[LISTED RECORDS — start]

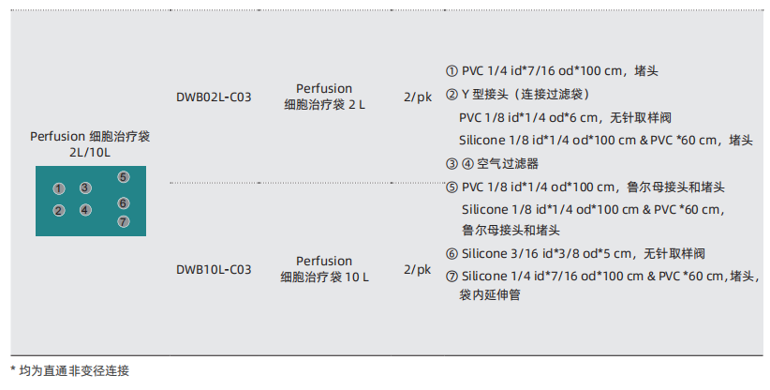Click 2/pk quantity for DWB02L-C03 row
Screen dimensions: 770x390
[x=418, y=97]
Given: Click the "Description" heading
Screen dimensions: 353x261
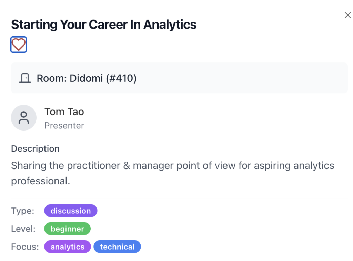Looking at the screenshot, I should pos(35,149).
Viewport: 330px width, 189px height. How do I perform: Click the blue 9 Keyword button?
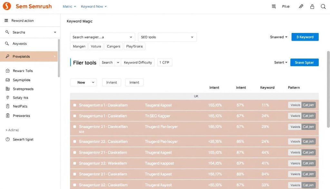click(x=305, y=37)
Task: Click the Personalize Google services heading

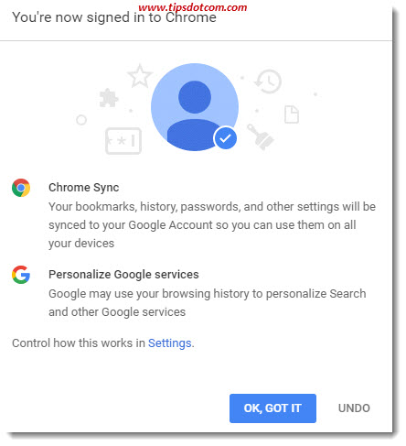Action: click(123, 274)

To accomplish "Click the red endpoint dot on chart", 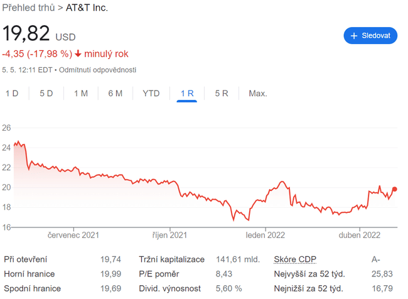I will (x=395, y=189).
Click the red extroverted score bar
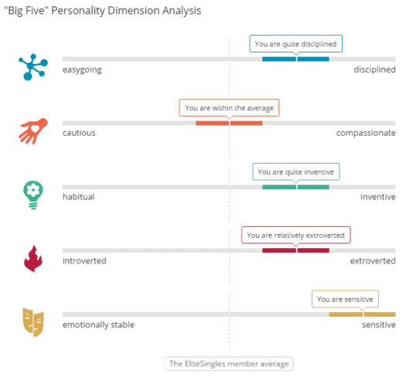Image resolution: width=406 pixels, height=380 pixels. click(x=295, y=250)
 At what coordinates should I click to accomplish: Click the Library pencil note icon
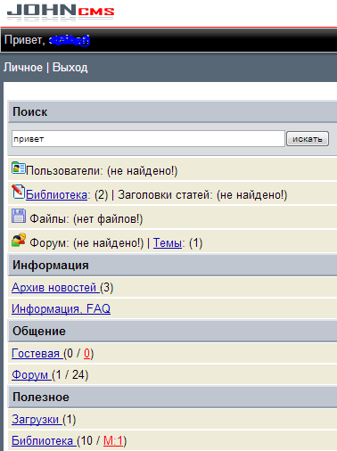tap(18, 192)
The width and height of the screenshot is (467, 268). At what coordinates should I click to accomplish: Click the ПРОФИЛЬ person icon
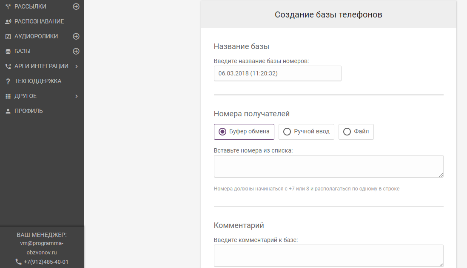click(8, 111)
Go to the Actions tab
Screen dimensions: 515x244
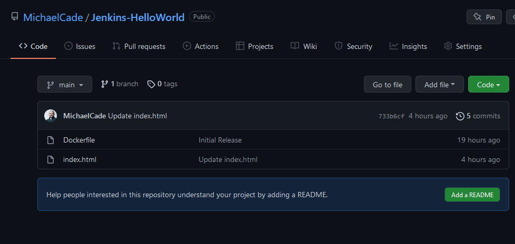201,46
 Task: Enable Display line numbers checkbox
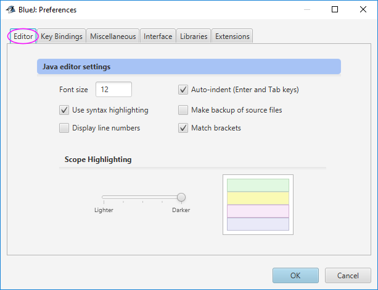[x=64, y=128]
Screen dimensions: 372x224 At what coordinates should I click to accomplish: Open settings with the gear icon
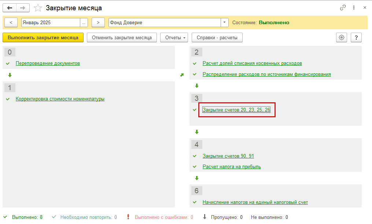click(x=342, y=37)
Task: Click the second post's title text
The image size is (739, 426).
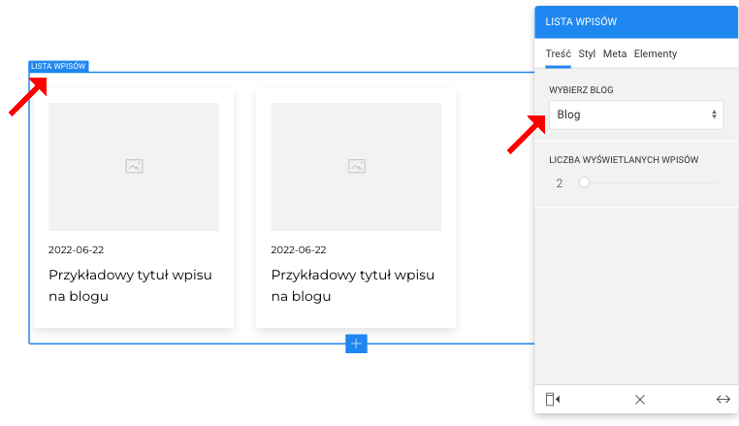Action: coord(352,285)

[LISTED RECORDS — finish]

Give again, exactly, each line from the one that contains "Go to the Actions tab" through the last line of the material above. Pictures do not belong in the copy.

EXERCISE OUTPUT -
Go to the Actions tab
Screen dimensions: 515x244
201,46
 Task: Enable Display line numbers checkbox
[x=64, y=128]
Screen dimensions: 372x224 At what coordinates should I click to accomplish: Open settings with the gear icon
click(x=342, y=37)
Task: Click the second post's title text
The image size is (739, 426).
Action: coord(352,285)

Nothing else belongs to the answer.